Second, the Biden administration should require schools that receive federal aid to provide admitted students with a detailed spreadsheet of how much credit they will or won’t receive from AP, IB, and dual enrollments prior to their matriculation. No student should have to wait until they arrive on campus to learn how many courses they need to take (and how much money they will have to spend) to graduate.
Accessing early college coursework opportunities can make high school more relevant, increase college-going, make higher education more affordable, and provide a financial lifeline to eligible colleges struggling with depressed enrollments. College-level coursework through AP, IB, and dual enrollment can be motivating to disadvantaged students. It facilitates completing a degree faster and at lower total cost to students and their families.
Of course, neither of these policies would reverse the impact of those colleges and universities that have made it increasingly difficult to get actual course credit for AP, IB, and work completed at community colleges. To truly bring down the cost of tuition and the debt burden on future students without relying completely on federal subsidies, a Biden-Harris administration will need to push for legislation that gives the Department of Education greater authority to establish policies for AP, IB, and dual enrollment course credit.
For example, colleges and universities should be prohibited from capping the amount of credits one can earn towards their degree outside from AP or community college coursework.

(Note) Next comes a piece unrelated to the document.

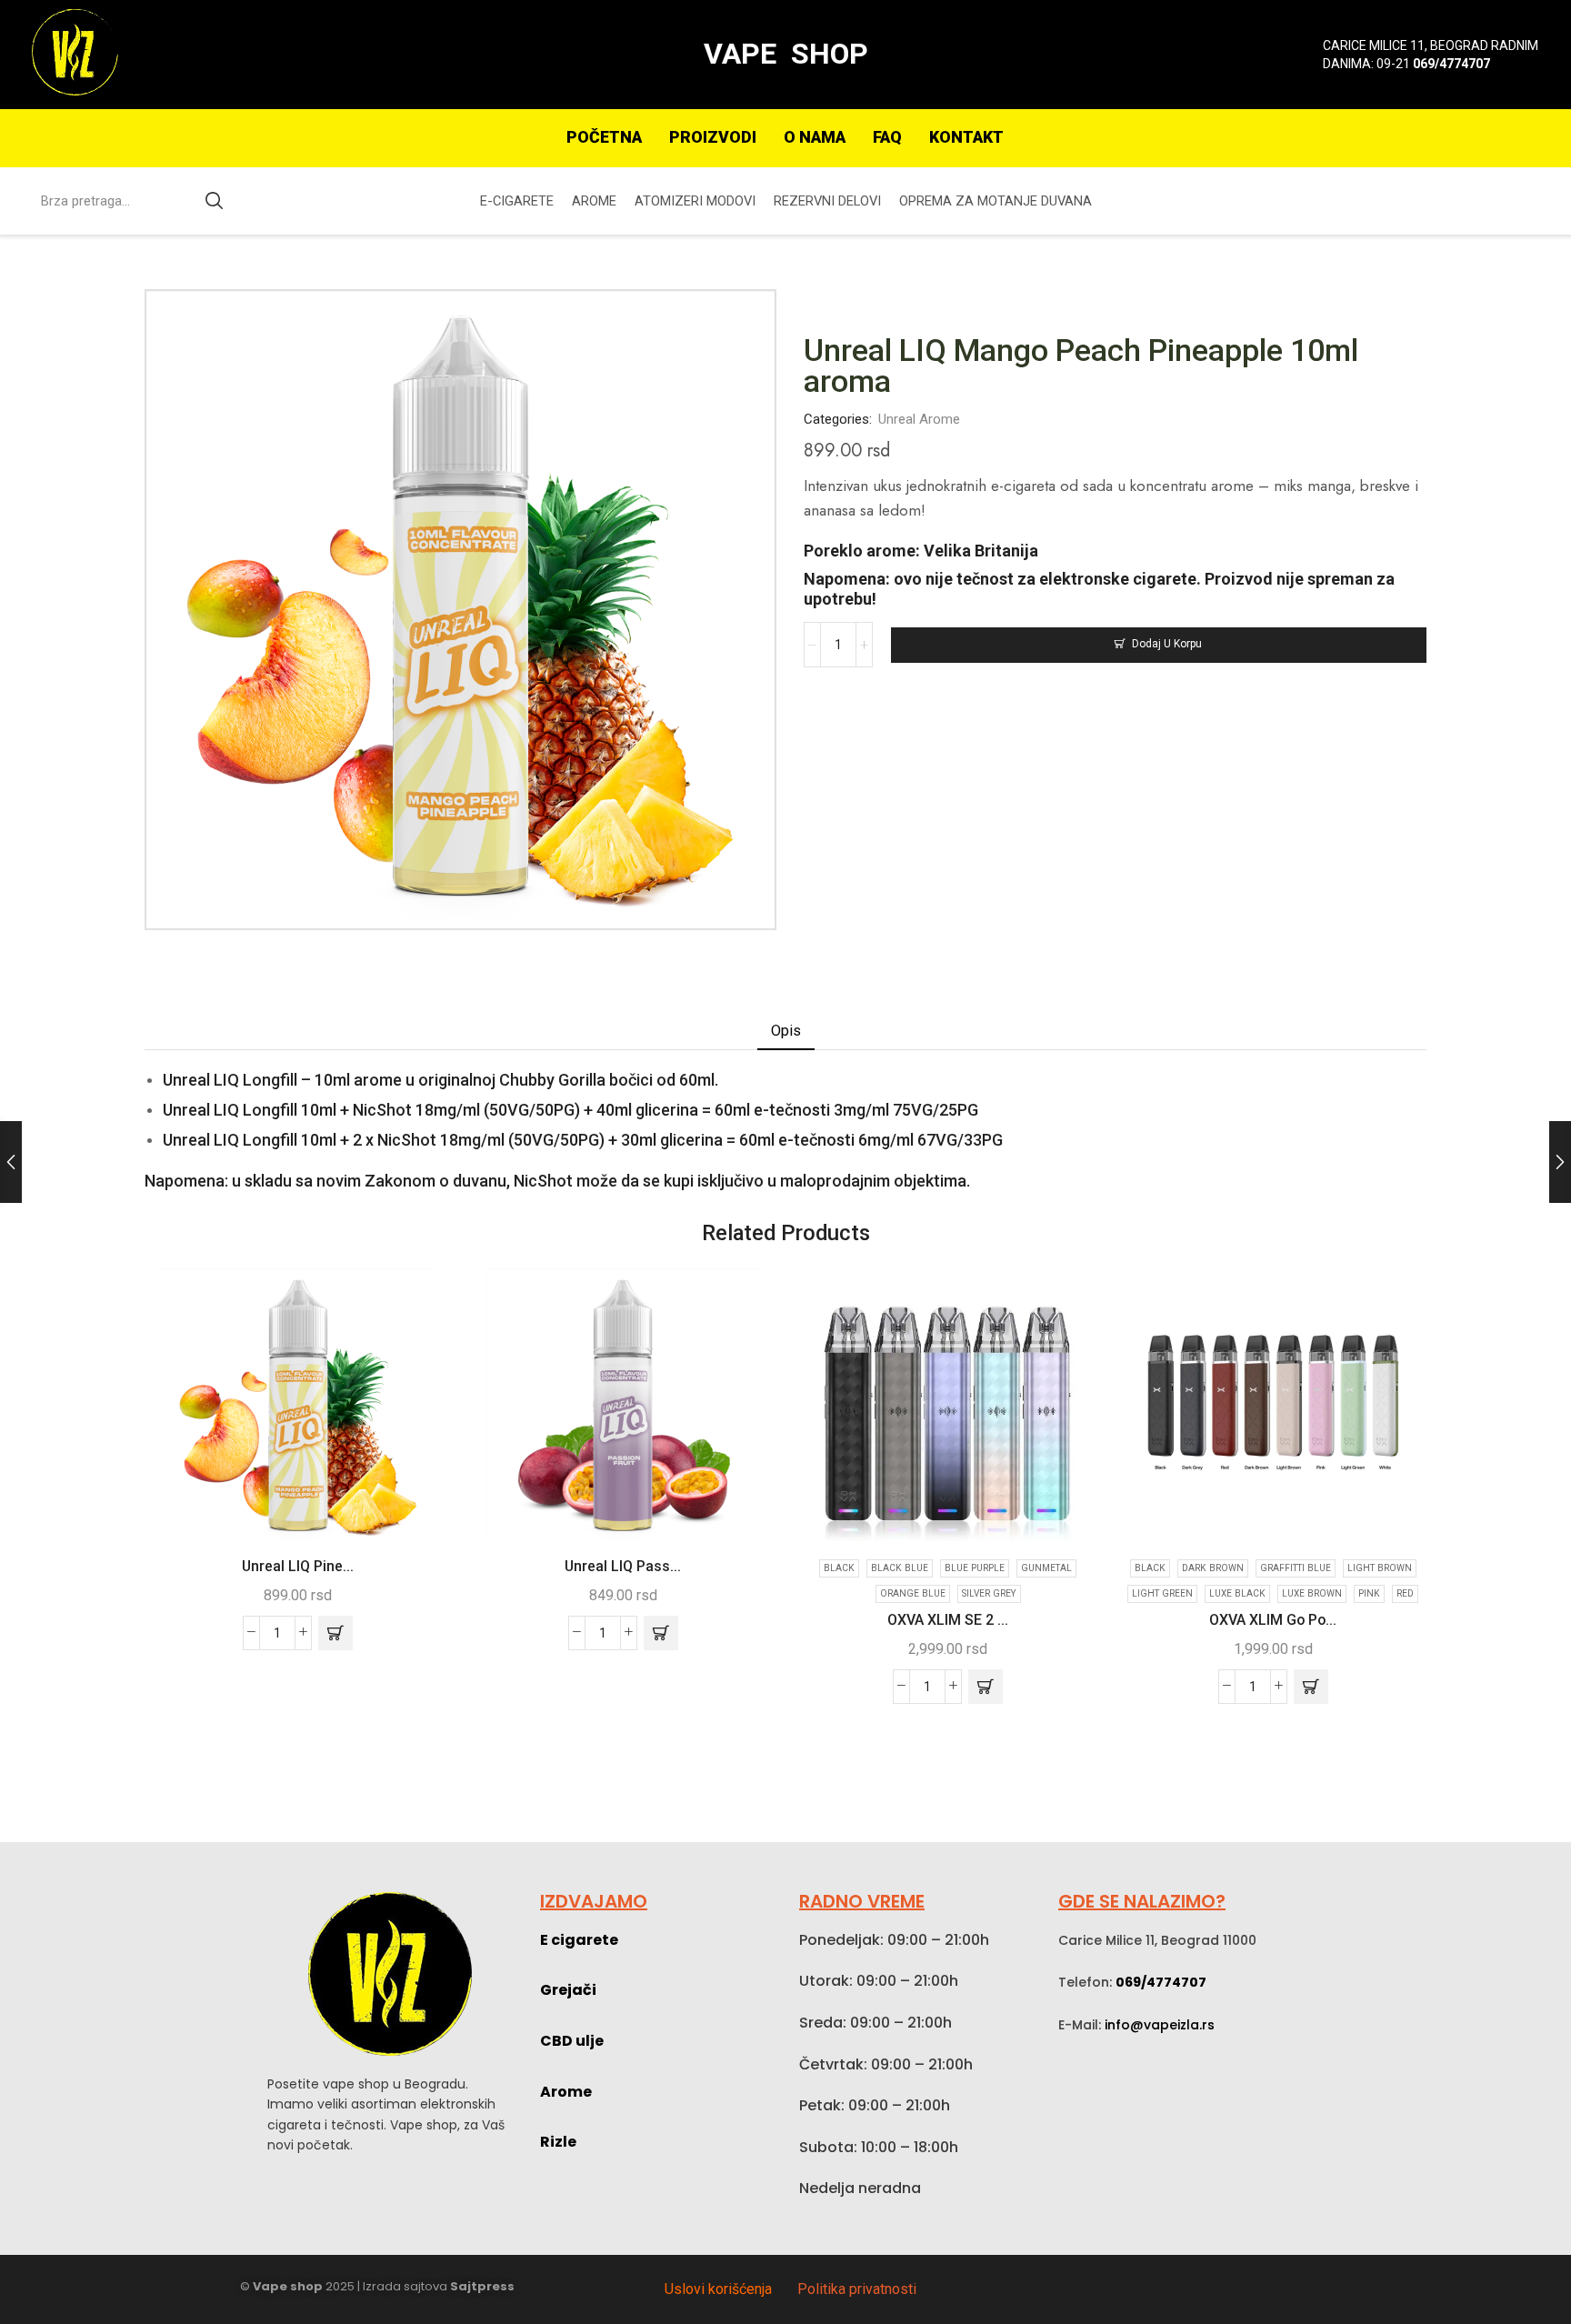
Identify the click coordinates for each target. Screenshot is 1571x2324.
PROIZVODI (712, 137)
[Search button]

As long as the students meet the minimum requirements, credit should be granted automatically.
In addition, schools would be required to agree to a universal minimum test score for all AP subject matter tests and a GPA level for coursework at a community college.
These two reforms would help millions of future college students reduce their tuition bill and get them into the job market or graduate school sooner.
Promises of massive debt cancellation and increased federal aid are popular with students, but they won’t fix the higher education system’s broken financial model. Instead, they’ll pour more taxpayer money into an opaque, high-inflation college sector and generate new waves of debtladen students and families. We need to break this pernicious cycle by rethinking transparency in higher education with a focus on bringing down costs through a more seamless and transparent process for credit transfers.
Policymakers should require increased transparency on AP and IB credits as part of acceptance packages, as well as ensure that credits transfer more easily between institutions. These will help students and families better plan for the cost of a postsecondary education, and reduce the bills for those who matriculate or transfer with college-level coursework.
Paul Weinstein Jr. is a Senior Fellow at the Progressive Policy Institute and Director of the Graduate Program in Public Management at Johns Hopkins University.
Veronica Goodman is the former Director of Social Policy at the Progressive Policy Institute.